Deep Modules

A deep module is a small, simple interface that hides a lot of implementation — a narrow door into a big room. The term is John Ousterhout’s; the idea is the leverage: callers work against a few well-named methods instead of re-deriving the same rules from prose every time they touch the concept. The opposite is a shallow module — one that exposes almost as much interface as it has implementation, so it barely earns its keep (think a wrapper class whose methods map one-to-one onto a SQL query each).

Six concepts in this system started out shallow and scattered: the same idea spread across several files, each consumer re-implementing the rules. This chapter consolidates each one behind a single entry point.
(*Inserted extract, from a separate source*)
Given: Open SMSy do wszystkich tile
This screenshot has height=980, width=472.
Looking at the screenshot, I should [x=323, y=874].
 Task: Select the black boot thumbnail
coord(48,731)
Read every section as the same four beats:

The problem — the concept lives in N files, and the rules drift.
The module — one small typed interface, the only way in.
What it hides — the implementation now behind that door.
The test boundary — you test the small interface, not the internals.
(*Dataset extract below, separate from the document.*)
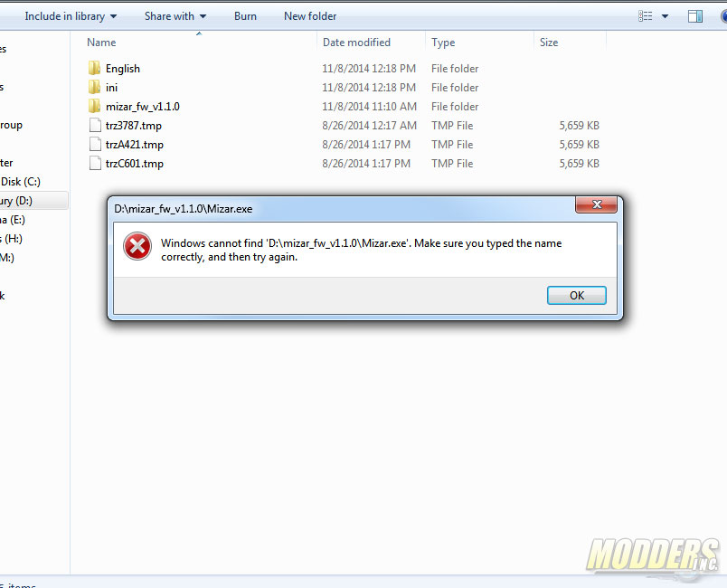Image resolution: width=727 pixels, height=588 pixels.
Task: Select the trzA421.tmp file icon
Action: [x=95, y=144]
The payoff is that every later consumer targets the deep boundary and never grows shallow again.

One of the six, @repo/tenancy, is already a runtime boundary that auth, server, and custom-hostname flows all depend on, so it lands early (Phase A). The other five are consolidations applied once the core multi-tenant behavior is stable (Phase C).

Implementation order

The order is strict because each step builds on the one before it — schema before the package that queries it, the token verifier before the service that reads org.sessionVersion:

The Phase 0 spike validates the Better Auth SSO schema and the Cloudflare hostname state model.
Phase A schema migrations land.
Phase A: @repo/tenancy — every worker uses it.
Phase C: @repo/auth-tokens — the verifier-side helper.
Phase C: authenticateOperator plus @repo/authorization/operator.
Phase C: the customHostnameLifecycle service in apps/server.
Phase C: ssoProviderRepository, with its Postgres view.
Phase C: the tenantOperations service.
Workers refactor: route handlers shrink to thin wrappers around the modules above.

Tenancy package

Tenant context is the first thing every request needs and the easiest thing to let fragment. Spread across parseHostname, two tenant middlewares (one in apps/server, one in apps/auth), cache-fanout.ts, and the bumpTenantCacheVersion RPC, it becomes five files for one concept — and the cache-key shape leaks into invalidation code in three separate workers. Pulling it into one package gives every worker a single way to turn a host into an organization.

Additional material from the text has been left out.